Morocco’s banking sector is completing its transition from French colonial-era ownership structures to Moroccan-controlled institutions, as Holmarcom Finance Company signed an agreement with BNP Paribas on April 29 to acquire the French bank’s 67% majority stake in BMCI, one of Morocco’s oldest and largest retail banks, in a transaction that closes a chapter of financial history stretching back to the Protectorate era. Holmarcom, led by Mohamed Hassan Bensalah, already holds a 2.41% stake in BMCI, having been a shareholder for approximately 30 years. The new acquisition gives it controlling ownership.

  • Holmarcom Finance Company will acquire 100% of BNP Paribas’s 67% majority shareholding in BMCI. The transaction is subject to regulatory clearance from Bank Al-Maghrib, Morocco’s central bank, and the Competition Council. Closing is expected in Q4 2026. The agreement also includes a transition support period and a long-term commercial partnership under which BNP Paribas will continue providing corporate banking services to its existing BMCI client base.
  • BNP Paribas will retain its presence in Morocco through its Corporate and Institutional Banking division and its Arval vehicle leasing business, both of which serve Moroccan corporates and multinationals operating in the country. The retail banking exit reduces BNP Paribas’s balance sheet exposure in Morocco while maintaining the commercial relationships that generate investment banking and trade finance revenues.
  • BMCI is one of Morocco’s six largest banks by assets. Founded in 1943 during the Protectorate period, it has a national branch network and a corporate banking franchise serving large domestic and multinational clients. Holmarcom’s integration of BMCI with its recently acquired Crédit du Maroc would create a significantly larger combined banking entity, extending Holmarcom’s reach across retail, SME and corporate segments.
  • The Holmarcom-BMCI deal is the latest in a structural reshaping of Morocco’s banking sector that has accelerated since 2020. Société Générale is also exploring a partial sale of its Moroccan operations. Attijariwafa Bank, CIH Bank and Bank of Africa are all building pan-African expansion strategies from their Moroccan bases. Morocco’s banking sector is simultaneously indigenising its ownership and expanding its geographic reach across sub-Saharan Africa.
  • BNP Paribas’s Morocco exit is part of a broader European bank divestment from non-core African retail operations. The pattern is consistent: European lenders concentrate on investment banking and trade finance in Africa, where returns are higher and capital requirements lower, while selling retail networks to well-capitalised local buyers who have the franchise and distribution capacity to serve mass-market customers profitably.
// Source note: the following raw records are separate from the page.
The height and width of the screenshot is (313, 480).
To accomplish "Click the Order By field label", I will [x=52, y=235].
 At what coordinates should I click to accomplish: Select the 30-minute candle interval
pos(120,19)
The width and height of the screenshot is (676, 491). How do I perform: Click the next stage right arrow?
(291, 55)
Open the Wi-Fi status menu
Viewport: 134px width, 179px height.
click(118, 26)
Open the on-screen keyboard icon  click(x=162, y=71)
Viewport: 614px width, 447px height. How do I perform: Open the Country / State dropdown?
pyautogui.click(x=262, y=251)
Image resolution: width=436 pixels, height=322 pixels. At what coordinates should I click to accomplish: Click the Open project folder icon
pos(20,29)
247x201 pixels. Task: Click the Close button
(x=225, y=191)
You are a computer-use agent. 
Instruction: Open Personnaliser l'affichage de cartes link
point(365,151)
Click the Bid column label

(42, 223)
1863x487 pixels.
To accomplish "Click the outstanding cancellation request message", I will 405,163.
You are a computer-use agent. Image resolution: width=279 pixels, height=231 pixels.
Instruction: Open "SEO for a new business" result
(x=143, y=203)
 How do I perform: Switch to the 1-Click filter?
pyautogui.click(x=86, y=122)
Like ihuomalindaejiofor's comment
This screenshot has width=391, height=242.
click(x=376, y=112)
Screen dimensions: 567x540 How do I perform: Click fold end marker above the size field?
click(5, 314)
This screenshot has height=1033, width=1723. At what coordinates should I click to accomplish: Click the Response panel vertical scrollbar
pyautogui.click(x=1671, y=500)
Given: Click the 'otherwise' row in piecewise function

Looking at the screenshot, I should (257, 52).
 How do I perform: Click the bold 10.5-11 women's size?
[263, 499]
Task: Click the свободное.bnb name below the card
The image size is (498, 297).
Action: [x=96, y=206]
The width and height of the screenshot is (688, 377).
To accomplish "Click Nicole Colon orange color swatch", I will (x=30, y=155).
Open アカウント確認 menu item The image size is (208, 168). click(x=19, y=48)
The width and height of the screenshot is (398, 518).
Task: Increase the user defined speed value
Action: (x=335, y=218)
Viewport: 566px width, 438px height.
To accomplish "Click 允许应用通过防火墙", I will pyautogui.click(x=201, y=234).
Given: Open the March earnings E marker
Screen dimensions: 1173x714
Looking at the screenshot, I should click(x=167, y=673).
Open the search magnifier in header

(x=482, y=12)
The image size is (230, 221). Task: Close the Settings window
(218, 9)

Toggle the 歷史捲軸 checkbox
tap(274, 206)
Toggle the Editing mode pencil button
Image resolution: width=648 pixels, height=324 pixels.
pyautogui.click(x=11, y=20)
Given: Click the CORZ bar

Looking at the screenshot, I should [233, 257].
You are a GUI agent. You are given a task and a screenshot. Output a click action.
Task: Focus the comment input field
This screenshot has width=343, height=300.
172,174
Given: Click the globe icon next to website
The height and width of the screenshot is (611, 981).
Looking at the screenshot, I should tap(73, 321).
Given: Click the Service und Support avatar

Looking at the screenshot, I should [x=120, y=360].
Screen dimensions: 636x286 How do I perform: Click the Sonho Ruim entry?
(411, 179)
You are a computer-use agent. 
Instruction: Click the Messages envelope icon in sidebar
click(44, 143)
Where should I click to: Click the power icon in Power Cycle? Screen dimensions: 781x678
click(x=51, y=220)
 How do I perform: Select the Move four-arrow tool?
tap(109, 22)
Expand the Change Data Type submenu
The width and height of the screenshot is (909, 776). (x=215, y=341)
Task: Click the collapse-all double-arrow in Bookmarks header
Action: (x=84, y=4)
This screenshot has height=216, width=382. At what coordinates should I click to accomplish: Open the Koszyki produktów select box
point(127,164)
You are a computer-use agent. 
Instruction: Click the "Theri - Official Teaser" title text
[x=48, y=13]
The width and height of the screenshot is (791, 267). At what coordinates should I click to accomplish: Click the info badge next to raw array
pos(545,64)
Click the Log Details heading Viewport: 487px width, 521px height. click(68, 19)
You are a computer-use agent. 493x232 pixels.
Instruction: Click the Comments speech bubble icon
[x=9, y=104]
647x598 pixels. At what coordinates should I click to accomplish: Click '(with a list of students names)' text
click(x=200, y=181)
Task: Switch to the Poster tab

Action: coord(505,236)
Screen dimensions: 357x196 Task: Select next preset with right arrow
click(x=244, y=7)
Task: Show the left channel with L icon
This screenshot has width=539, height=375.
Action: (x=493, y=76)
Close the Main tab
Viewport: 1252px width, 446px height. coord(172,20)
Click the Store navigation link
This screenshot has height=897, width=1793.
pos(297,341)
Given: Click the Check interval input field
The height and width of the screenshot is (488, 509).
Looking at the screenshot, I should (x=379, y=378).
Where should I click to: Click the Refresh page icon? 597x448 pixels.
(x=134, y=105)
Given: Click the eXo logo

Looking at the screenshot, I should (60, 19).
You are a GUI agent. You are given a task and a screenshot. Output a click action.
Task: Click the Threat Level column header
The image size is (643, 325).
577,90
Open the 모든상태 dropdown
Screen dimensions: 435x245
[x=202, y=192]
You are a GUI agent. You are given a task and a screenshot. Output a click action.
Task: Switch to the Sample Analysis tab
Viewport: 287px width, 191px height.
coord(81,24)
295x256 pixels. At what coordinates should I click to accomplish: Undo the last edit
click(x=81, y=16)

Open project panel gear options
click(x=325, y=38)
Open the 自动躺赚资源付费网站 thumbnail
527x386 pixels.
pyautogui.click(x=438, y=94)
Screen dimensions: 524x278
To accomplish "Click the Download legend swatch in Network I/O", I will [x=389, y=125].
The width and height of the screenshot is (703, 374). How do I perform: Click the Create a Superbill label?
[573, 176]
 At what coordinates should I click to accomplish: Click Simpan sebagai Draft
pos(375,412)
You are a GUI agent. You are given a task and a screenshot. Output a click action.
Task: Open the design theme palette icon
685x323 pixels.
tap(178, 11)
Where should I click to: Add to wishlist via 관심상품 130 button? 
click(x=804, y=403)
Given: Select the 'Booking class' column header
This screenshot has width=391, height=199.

The transaction reflects a structural shift in African banking ownership that has been accelerating across the continent, not just in Morocco. Kenyan banks are expanding into Southern Africa, South African banks are consolidating East African subsidiaries, and Moroccan banks are building pan-African platforms from their North African base. The common thread is indigenous capital replacing European ownership in retail banking while European institutions pivot toward specialised financial services that generate higher returns on capital. For Morocco specifically, the BMCI acquisition is a statement of financial sovereignty consistent with the kingdom’s broader economic strategy under King Mohammed VI.

The Bigger Picture: Africa’s banking sector is undergoing a quiet ownership revolution. In Morocco, Senegal, Kenya and across the continent, locally owned financial institutions are acquiring the retail banking franchises that European and American lenders built under colonial models and have since concluded they cannot profitably operate from London or Paris. The buyers are not just acquiring market share. They are acquiring branch networks, customer relationships, payment infrastructure and the deposit bases that make banks strategically valuable. When Moroccan banks own Moroccan deposits and Kenyan banks own Kenyan deposits, the capital allocation decisions of those institutions are made locally rather than at European headquarters, with direct consequences for which businesses get credit, at what cost, and on what terms.